On pense aussi aux taxes nutritionnelles, qui devraient rendre plus cher l’achat d’aliments néfastes pour la santé et le poids. En 2020, quarante pays, dont la Belgique, avaient mis un tel système en place pour les boissons sucrées sans alcool. Cette mesure est toutefois impopulaire, raison pour laquelle les pouvoirs publics décident souvent de taxer à un faible taux. Or, selon Nathalie Mathieu-Bolh, il faudrait imposer un surcoût d’au moins 20% pour escompter une diminution modérée à significative du poids. Soit une taxe de quelque 0,37 centime/litre en Belgique, où elle ne dépasse pas… 0,12 centime. Son effet sur la santé publique est nul, au grand dam de l’association de défense des consommateurs Test-Achats. «Une faible taxe comme celle-là ne crée pas d’effet choc, estime-t-elle. Le consommateur s’habitue peu à peu aux nouveaux prix sans modifier son comportement.» L’objectif «santé» est donc raté, s’il y en avait un. «Cette taxe, lancée en 2016, ne contribue en rien à la lutte contre l’obésité, confirme Nicolas Berger. Elle vise à récolter des fonds pour le gouvernement fédéral.» Soit 175 millions d’euros par an, tout de même.
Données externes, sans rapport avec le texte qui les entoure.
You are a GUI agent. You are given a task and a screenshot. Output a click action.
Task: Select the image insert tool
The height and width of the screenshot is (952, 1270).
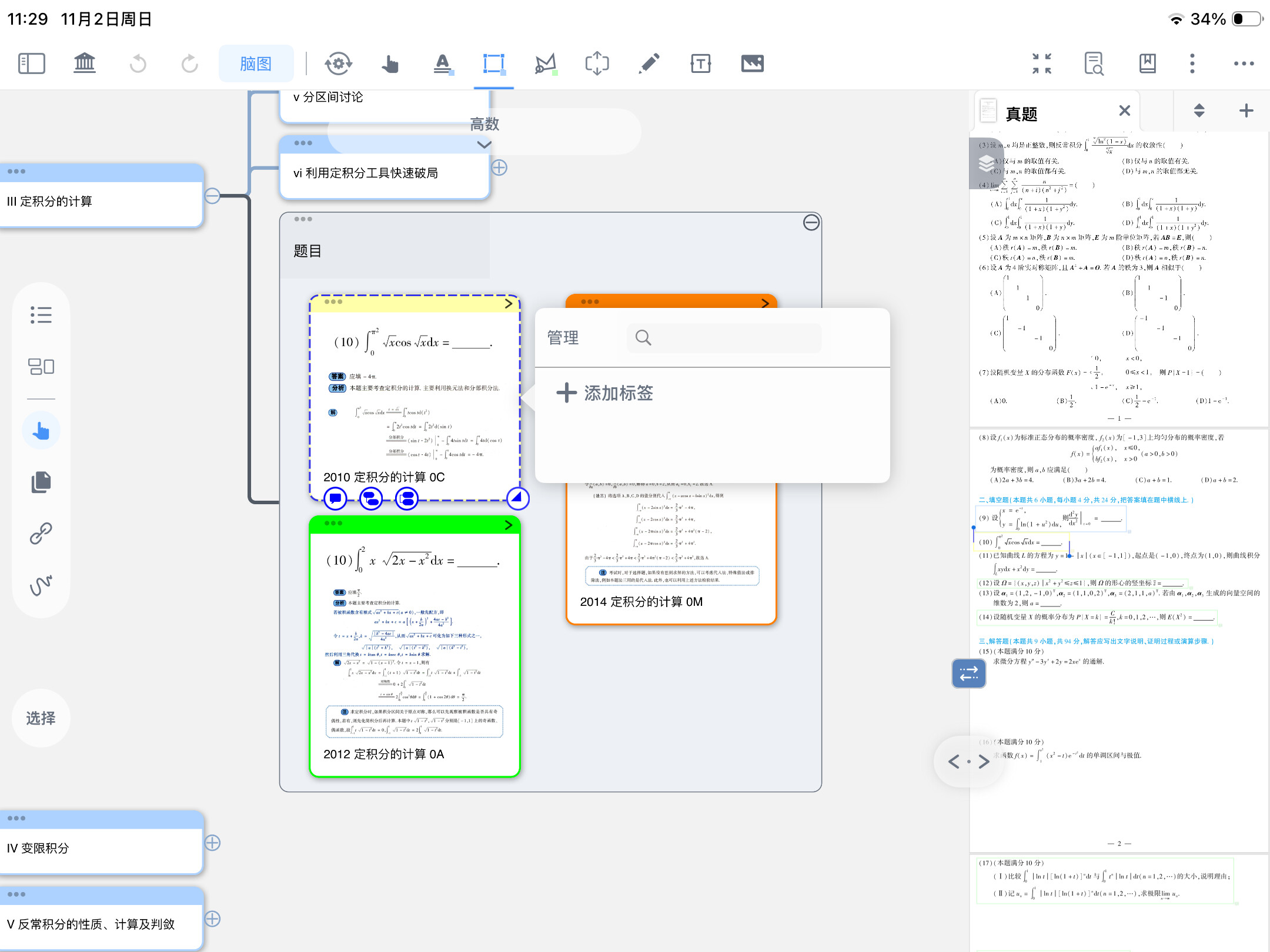[752, 63]
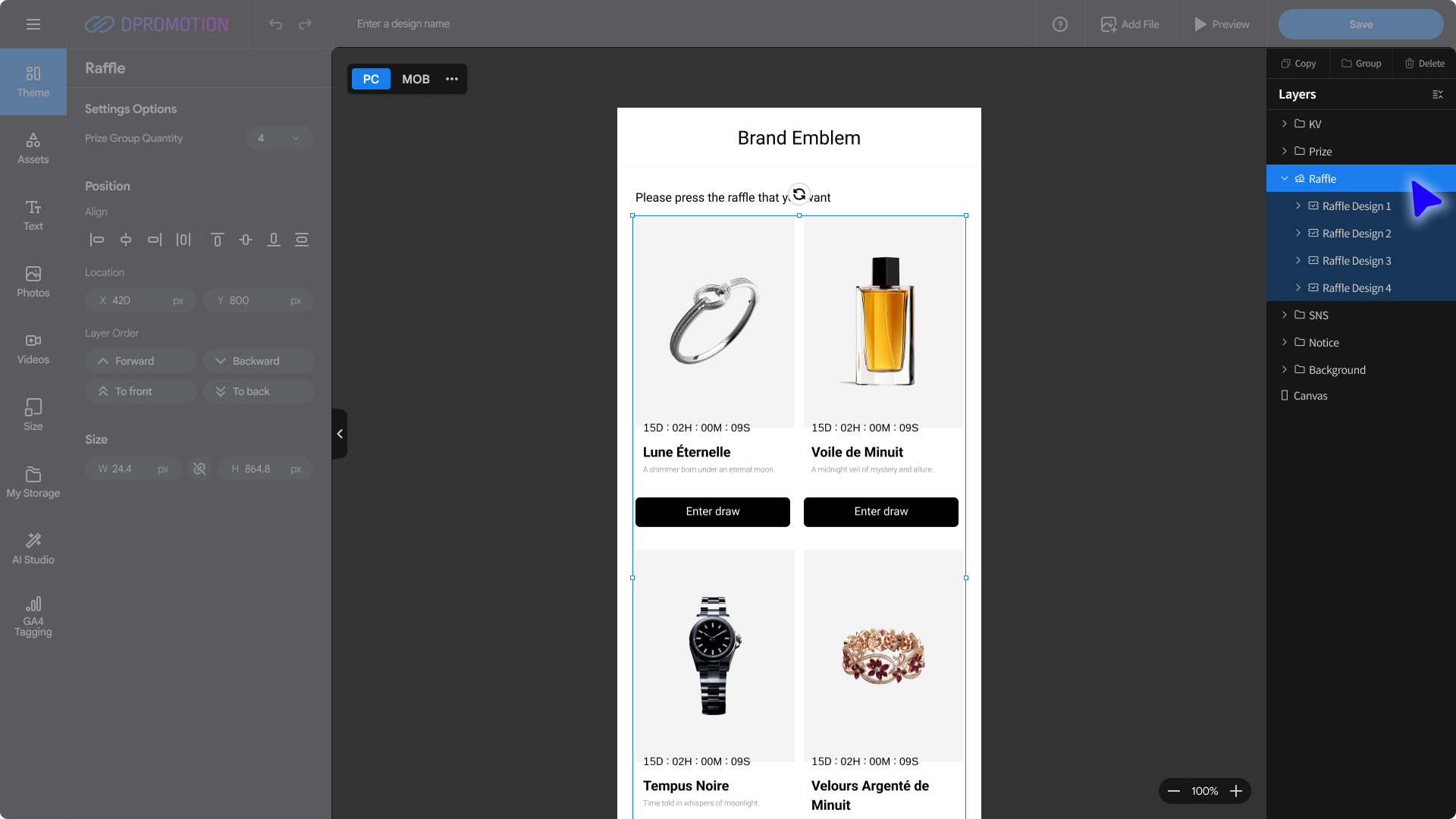Screen dimensions: 1456x819
Task: Align left edges icon in Position
Action: coord(96,240)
Des initiatives devraient également être lancées, en coordonnant les différents niveaux de pouvoir, pour améliorer la pratique sportive des Belges: infrastructures de mobilité favorisant la marche et le cyclisme, campagnes éducatives sur l’importance de l’activité physique, pratique sportive sur ordonnance, etc. On s’en doute: s’attaquer à la question du surpoids requiert de s’y prendre de multiples façons en agissant à la fois et en cohérence sur la prévention, l’incitation, la recherche, les traitements, le contrôle. «Il est essentiel aussi de renforcer le monitoring de l’obésité en Belgique, et d’obtenir des financements structurels pour développer le monitoring des environnements alimentaires et liés à l’activité physique, insiste Nicolas Berger. La Belgique est l’un des seuls pays européens qui ne fournit pas de données sur l’obésité infantile pour les initiatives de l’OMS Europe.»
Bref, il y a des piles de pains sur la planche. Et il y a urgence. En juin dernier, James Meyer, le patron britannique de Danone, avait plaidé en faveur de taxes plus élevées sur le sucre, le sel et les matières grasses. On aura tout vu.
(1) Economie de l’obésité, par Nathalie Mathieu-Bolh, La Découverte, 126 p.